A volta desse intervalo é que foi o interessante. O telão
não foi desligado, ficou escuro, mas ligado, e um barulho ficou
de fundo. Com o tempo, o barulho foi aumentando de volume, e deu pra perceber
que era um ¨barulho noturno¨, grilos e quetais. E o telão,
notei depois de não sei quanto tempo, estava clareando. Estava amanhecendo,
entendi depois de mais uns minutos! E o barulho noturno ia diminuindo,
e a tela clareando, o sol quase surgindo. Até que amanheceu (e as
luzes do pavilhão foram apagando), e os músicos voltaram.
Aí a ação começou no telão: uma ¨câmera
voadora¨ vai entrando no cenário, meio estilo ¨Nordeste
na seca¨, e pára mostrando o chão rachado. Aí um
pé de dinossauro pisa nesse chão, e outro. A câmera
afasta e não é um dinossauro, mas um bando de dragões.

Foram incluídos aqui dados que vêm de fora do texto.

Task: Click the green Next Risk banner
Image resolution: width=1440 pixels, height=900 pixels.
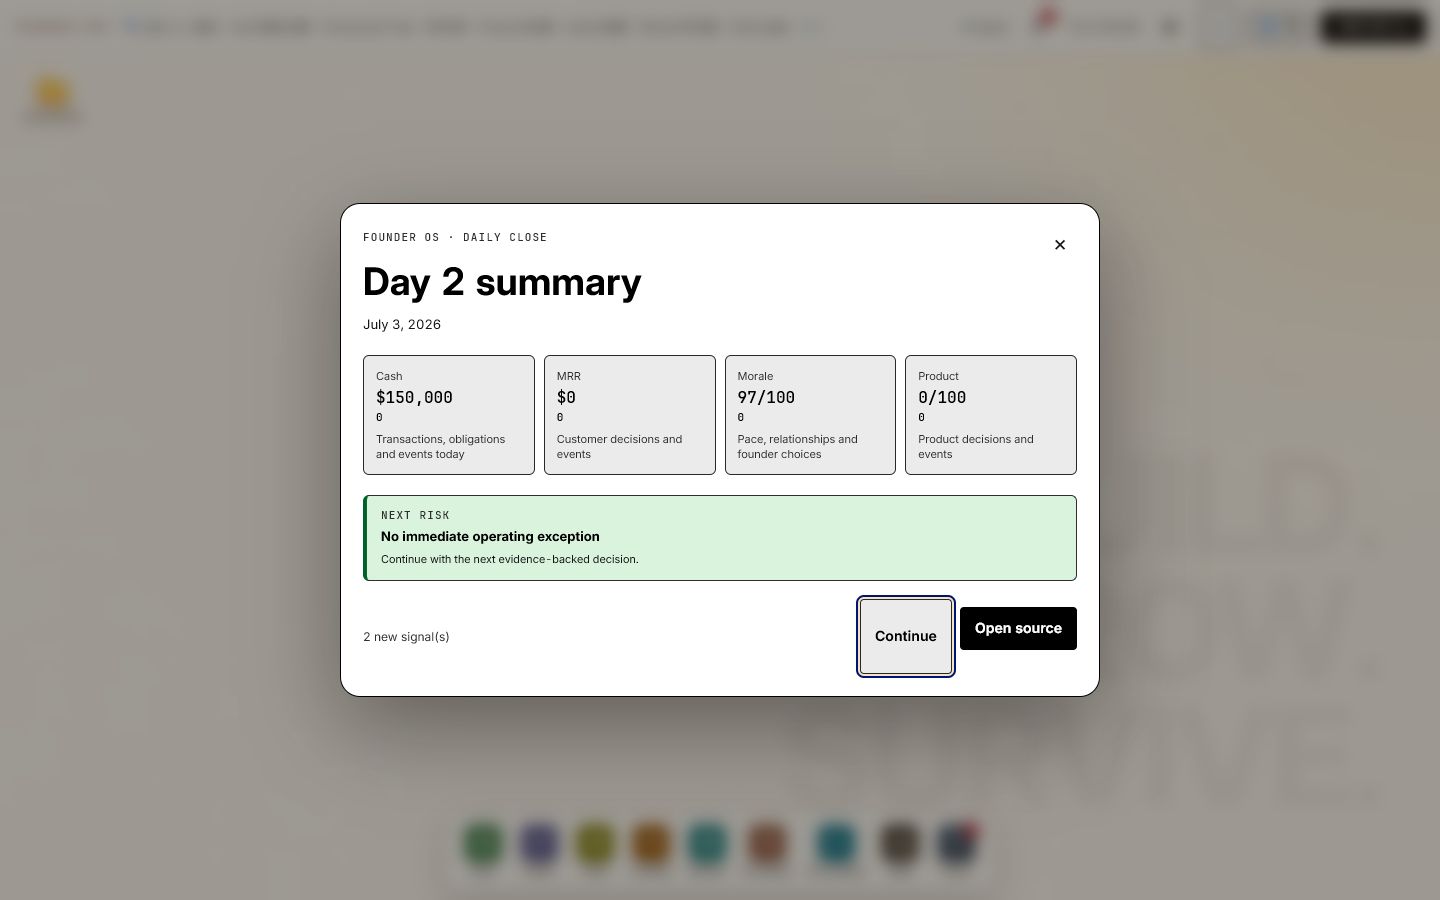Action: 720,538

Um deles, com cara de líder, acende um charuto (!?) e dá
umas duas baforadas antes de olhar pra câmera e, previsível,
cuspir chamas na nossa cara. Mas o legal foi o imprevisível - ao mesmo
tempo que o dragão cuspia fogo, uns dez lança-chamas colocados
escondidos entre a banda e o telão produziram uma cortina de fogo
de cerca de 5 ou 6 metros de altura, a julgar pelo tamanho dos músicos,
por uns 2 segundos. Dava pra sentir o bafo quente lá de onde eu estava,
imagine no palco... O fogaréu foi o gatilho da música ¨One
Little Victory¨ (começa com a bateria detonando), principal
¨música de trabalho¨ do novo CD, que aliás é
bem diferente do habitual do Rush - é mais pesado, bastante guitarra,
e não tem nenhum teclado.
Uma das partes mais aguardadas do show, o solo de bateria, não
decepcionou. Afinal, era o melhor de todos os tempos que estava sentado
ali no meio daquela tralha toda. E a bateria girando de vez em quando.

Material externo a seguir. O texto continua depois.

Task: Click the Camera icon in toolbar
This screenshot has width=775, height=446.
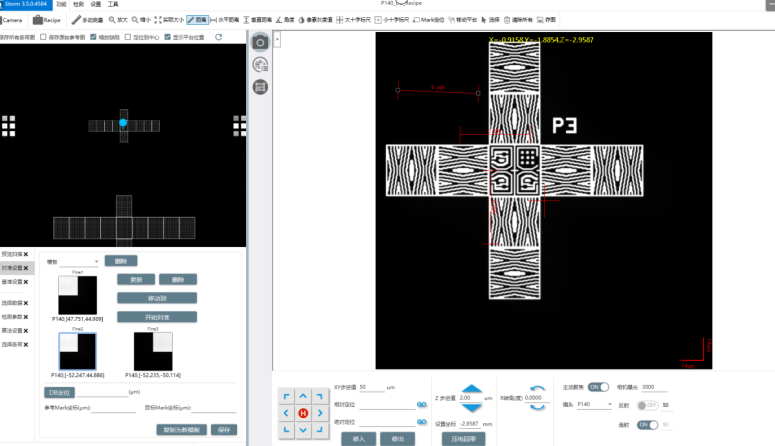Action: 12,19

Foi muito bonito, e ele usou uma parte de ¨The Rhythm Method¨,
solo gravado no CD ao vivo ¨A Show of Hands¨ - pra quem conhece,
é a parte dos xilofones, que ele faz em uns pads de percussão
eletrônica que eu nunca tinha visto. Na parte final, ele faz uns
¨teclados¨ na bateria, e o negócio se funde com uma música
estilo ¨big band anos 40¨, com um vídeo muito engraçado
no telão, coletânea de coisas daquela época em PB,
e de vez em quando o próprio Peart ao vivo, também em PB,
pra combinar... E ele detonando no acompanhamento da música. Sem
noção.
Quanto às três secadoras de roupas (que de vez em quando
paravam de rodar, e lá ia um cara da produção colocar
moedas pra começar a funcionar de novo), não sei em que
música elas tocaram. Mas na volta para o bis, Alex e Geddy (Neil
correu pra bateria e ficou esperando a hora de trabalhar) abriram uma
secadora cada um, pegaram os panos que estavam lá e jogaram pro
público.
Sorry, time to go back home...
O show acabou de vez eram umas 10:45, e o povo foi saindo, feliz
(pelo menos era o tom dos comentários que consegui entender, alguns
¨impublicáveis¨...). Não lotou completamente, mas
devia ter umas 10 mil pessoas lá, então levei um certo tempo
pra sair - do pavilhão e do estacionamento. Esperei a muvuca acalmar
e aproveitei pra pegar uma fila e comprar uma camiseta e um poster, claro,
por que tão memorável ocasião não poderia passar
sem uns souvenirs.
Agora era passar em algum 7-Eleven da vida, comprar algumas porcarias
pra comer e um litro de Coca pra beber, e voltar feliz pra Richmond. Ou
seja, 2 da manhã eu estava na minha cama.
That's all, folks! Espero que tenham sobrevivido até aqui
e que eu tenha sido capaz de fazê-los sentir pelo menos um pouco
do gostinho do que foi tudo aquilo.
Inté
J
Depois de uns dias de escrever isso, achei um site chamado Vapor Trails Tour Spoilers, algo como os "estraga-prazeres da Tour Vapor Trails". Tem várias outras informações que não coloquei aqui.